A single string combining the text from all files is used for further text processing.

In [10]:
pdf_text = ""
pdf_reader = PdfReader(pdf_file)
for page in pdf_reader.pages:
    pdf_text += page.extract_text()

# extracting pdf 2 data
pdf2_text = ""
pdf_reader2 = PdfReader(pdf_file2)
for page in pdf_reader2.pages:
    pdf2_text += page.extract_text()
    
# extracting ppt data
ppt_text = ""
for slide in ppt_file.slides:
    for shape in slide.shapes:
        if hasattr(shape, "text"):
            ppt_text += shape.text + '\n'


*Merge all the extracted text into one string*

In [11]:
# merging all the text 

all_text = pdf_text + '\n' + ppt_text + '\n' + pdf2_text
len(all_text)

3019717

# Chunking

 This creates the data chunks using Recursive Character Splitter which is useful for indexing data and feeding into a model.
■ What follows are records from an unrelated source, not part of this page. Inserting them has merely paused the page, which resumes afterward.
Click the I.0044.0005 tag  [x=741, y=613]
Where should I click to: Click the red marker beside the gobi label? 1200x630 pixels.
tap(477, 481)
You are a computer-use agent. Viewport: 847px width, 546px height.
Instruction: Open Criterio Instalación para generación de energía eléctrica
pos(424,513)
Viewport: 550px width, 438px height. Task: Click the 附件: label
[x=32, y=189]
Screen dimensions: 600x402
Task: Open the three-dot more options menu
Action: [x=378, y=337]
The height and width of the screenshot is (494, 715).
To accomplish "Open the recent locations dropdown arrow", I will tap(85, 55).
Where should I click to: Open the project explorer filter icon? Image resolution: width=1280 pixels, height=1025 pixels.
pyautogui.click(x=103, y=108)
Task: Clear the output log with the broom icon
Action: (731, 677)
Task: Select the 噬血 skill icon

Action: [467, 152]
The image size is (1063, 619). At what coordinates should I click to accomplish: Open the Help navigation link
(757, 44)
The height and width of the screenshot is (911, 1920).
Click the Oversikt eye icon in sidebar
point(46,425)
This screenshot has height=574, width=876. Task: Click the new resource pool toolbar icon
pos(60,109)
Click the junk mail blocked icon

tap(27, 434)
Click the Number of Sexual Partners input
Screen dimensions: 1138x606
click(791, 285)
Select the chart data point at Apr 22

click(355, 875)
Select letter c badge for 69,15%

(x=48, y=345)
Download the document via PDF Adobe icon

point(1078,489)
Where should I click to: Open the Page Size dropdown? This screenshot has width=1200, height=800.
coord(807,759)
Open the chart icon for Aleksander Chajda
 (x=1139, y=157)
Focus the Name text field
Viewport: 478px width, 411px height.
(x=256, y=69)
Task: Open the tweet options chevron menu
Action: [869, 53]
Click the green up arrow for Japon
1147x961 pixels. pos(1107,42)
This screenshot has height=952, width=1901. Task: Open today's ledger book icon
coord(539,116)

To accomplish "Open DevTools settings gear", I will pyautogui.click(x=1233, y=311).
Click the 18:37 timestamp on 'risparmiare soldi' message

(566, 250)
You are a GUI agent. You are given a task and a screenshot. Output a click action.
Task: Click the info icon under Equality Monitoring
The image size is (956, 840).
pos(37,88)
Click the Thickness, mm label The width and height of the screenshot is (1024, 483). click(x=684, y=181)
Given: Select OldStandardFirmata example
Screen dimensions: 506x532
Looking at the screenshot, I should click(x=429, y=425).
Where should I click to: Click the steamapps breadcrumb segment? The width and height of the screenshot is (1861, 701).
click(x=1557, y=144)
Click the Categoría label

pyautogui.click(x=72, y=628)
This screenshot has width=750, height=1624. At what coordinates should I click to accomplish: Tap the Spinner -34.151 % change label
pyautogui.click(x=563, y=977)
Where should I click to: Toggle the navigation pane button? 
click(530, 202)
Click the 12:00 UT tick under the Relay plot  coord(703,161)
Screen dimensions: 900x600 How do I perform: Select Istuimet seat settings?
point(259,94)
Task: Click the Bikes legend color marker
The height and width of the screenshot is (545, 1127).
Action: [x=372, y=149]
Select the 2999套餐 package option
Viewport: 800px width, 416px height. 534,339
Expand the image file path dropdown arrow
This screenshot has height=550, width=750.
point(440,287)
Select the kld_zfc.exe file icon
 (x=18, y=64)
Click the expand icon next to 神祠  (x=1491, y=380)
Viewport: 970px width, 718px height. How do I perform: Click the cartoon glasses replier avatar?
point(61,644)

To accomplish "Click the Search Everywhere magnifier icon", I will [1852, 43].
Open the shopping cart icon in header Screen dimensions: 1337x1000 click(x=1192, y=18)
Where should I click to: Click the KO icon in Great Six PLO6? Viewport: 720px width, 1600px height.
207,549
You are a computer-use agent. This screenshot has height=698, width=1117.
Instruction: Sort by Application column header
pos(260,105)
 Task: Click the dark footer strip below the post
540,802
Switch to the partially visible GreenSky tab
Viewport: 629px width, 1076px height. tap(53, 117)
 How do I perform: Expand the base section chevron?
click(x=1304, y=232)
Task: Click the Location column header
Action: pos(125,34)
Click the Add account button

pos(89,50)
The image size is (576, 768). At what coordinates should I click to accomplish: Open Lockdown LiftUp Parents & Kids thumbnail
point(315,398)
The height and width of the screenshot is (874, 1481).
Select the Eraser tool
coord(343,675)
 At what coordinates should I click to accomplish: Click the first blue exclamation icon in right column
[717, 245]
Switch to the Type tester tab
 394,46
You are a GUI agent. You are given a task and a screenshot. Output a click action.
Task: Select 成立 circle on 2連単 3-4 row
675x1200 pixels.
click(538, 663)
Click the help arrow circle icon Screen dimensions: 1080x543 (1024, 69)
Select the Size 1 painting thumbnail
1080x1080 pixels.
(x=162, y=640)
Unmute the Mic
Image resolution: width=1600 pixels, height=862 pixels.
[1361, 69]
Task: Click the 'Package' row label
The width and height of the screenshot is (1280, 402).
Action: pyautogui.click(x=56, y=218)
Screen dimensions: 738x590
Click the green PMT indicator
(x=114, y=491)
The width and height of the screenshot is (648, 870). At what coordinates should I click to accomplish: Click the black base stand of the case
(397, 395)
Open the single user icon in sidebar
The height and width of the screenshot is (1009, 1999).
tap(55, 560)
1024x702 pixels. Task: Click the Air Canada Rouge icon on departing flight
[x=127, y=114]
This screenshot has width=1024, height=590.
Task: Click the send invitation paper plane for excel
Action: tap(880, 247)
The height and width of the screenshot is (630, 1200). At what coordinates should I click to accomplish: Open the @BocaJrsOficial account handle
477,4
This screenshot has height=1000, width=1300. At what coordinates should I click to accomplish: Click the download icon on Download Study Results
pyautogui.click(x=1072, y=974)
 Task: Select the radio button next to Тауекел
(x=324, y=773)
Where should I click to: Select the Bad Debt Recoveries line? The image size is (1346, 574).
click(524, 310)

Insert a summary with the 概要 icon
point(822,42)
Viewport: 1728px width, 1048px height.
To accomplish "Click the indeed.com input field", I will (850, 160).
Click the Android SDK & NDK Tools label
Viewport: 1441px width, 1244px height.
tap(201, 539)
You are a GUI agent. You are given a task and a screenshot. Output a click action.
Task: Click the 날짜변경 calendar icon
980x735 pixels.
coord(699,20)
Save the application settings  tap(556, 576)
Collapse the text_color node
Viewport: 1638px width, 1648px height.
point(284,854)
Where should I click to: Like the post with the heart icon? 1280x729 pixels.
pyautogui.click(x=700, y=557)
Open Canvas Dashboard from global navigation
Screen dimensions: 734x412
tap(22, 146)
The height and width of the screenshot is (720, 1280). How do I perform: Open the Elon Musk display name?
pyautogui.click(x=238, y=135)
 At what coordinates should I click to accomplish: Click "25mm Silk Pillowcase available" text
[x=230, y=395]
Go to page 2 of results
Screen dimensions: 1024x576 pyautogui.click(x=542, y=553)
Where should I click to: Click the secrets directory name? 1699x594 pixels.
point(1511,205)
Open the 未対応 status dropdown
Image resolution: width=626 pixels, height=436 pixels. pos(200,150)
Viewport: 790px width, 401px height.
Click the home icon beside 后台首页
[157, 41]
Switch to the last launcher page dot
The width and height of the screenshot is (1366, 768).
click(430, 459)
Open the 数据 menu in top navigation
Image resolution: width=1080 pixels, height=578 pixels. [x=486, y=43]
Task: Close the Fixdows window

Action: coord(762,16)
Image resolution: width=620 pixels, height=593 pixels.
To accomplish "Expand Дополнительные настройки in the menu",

Large chunks are difficult to parse and won’t fit in a model’s finite context window.

In [13]:
# splitting the text into chunks for embeddings creation

text_splitter = RecursiveCharacterTextSplitter(
        chunk_size = 1000, 
        chunk_overlap = 200, # This is helpul to handle the data loss while chunking.
        length_function = len,
        separators=['\n', '\n\n', ' ', '']
    )
    
chunks = text_splitter.split_text(text = all_text)

In [14]:
len(chunks)

3710

In [15]:
import os

os.environ['HuggingFaceHub_API_Token']= '--y'
os.environ['GOOGLE_API_KEY']= "---"
os.environ['cohere_api_key'] = "-ui"



# Embeddings Creation

This process involves converting textual information from documents into dense, high-dimensional vectors known as embeddings. 

These embeddings are designed to capture the semantic meaning of words, sentences, or even entire documents, enabling the Q&A system to understand and process natural language more effectively.



In [16]:

embeddings = HuggingFaceEmbeddings(model_name='sentence-transformers/all-MiniLM-L6-v2')

  embeddings = HuggingFaceEmbeddings(model_name='sentence-transformers/all-MiniLM-L6-v2')


modules.json:   0%|          | 0.00/349 [00:00<?, ?B/s]

config_sentence_transformers.json:   0%|          | 0.00/116 [00:00<?, ?B/s]

README.md:   0%|          | 0.00/10.7k [00:00<?, ?B/s]

sentence_bert_config.json:   0%|          | 0.00/53.0 [00:00<?, ?B/s]

config.json:   0%|          | 0.00/612 [00:00<?, ?B/s]

model.safetensors:   0%|          | 0.00/90.9M [00:00<?, ?B/s]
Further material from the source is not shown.